Advisory Boards

Why I feel like a Goose

For many years I’ve plied my trade as a Family Business Solutionist – acting as a best practice adviser, mediator, and strategic problem-solver.  Generally, and despite the complexity and unpredictability baked into the sector, we’ve achieved good outcomes.

BUT, when engagements last longer than expected, and morph into something quite different, I sense crossing a line that separates what I was initially engaged to do, from what I’m now being asked to do.

My engagement letters anticipate diversions, though new ones are issued when a brief changes dramatically (eg: from resolving a family conflict to establishing a Family Council).  Nevertheless, there’s a disconnect.  We think we understand where we’re going, but feel less sure.  Our mindsets haven’t synced to the new reality – mutual expectations remain chained to the past engagement.  Effectively, we’re stuck in conventional “Adviser-Land”.

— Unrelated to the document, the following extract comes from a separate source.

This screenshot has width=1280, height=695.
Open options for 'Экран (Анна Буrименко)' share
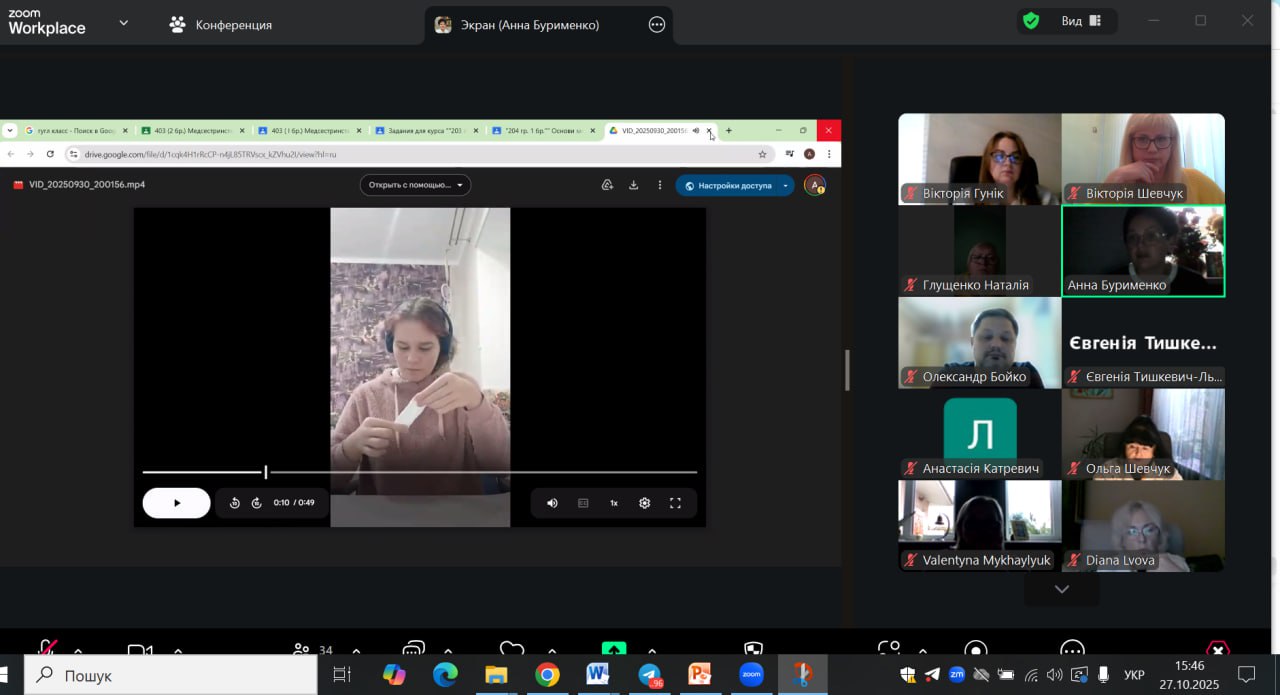[657, 25]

Why does this make me feel like a goose?  For failing, over many years, to fully appreciate that “Advisers ain’t Advisers” – in ways that really matter.  I’ll explain:

Most advisory engagements are designed (and priced) to deliver defined outcomes, by performing specific tasks, using expert skills.

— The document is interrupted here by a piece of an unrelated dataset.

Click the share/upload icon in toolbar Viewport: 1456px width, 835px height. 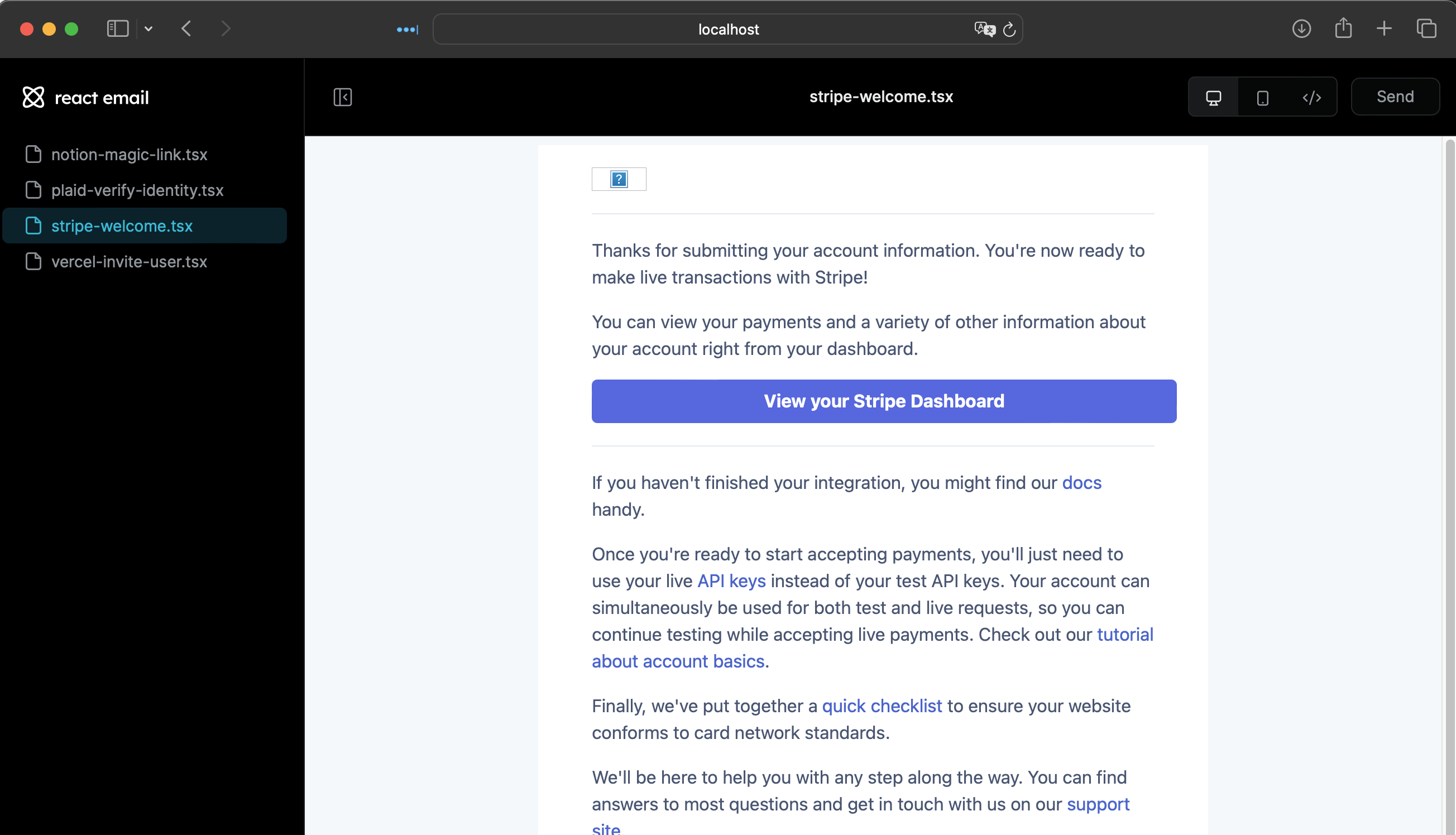(x=1343, y=28)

Ongoing engagements tend to be less clearly defined and more open-ended.  They work on long-term retainers, rather than fees-for-service.

Having proved yourself competent and trustworthy on an initial engagement, you now find yourself valued more for your knowledge of the client, and your demonstrated wisdom, experience, and judgement, than for specific knowledge, or skills – even though you’ll have to keep using most of them, often in highly innovative combinations.

You develop a more intimate working relationship with the actual business leader than they’ve enjoyed with most people, for a long time.  You become more mentor than adviser – helping them to grow and modernise the business; change culture: upgrade HR functions; establish independent governance structures and systems; and facilitate succession and leadership transition (to name a few).  You generally lighten the leader’s load – by sharing it, intellectually and emotionally, and to a lesser extent – practically.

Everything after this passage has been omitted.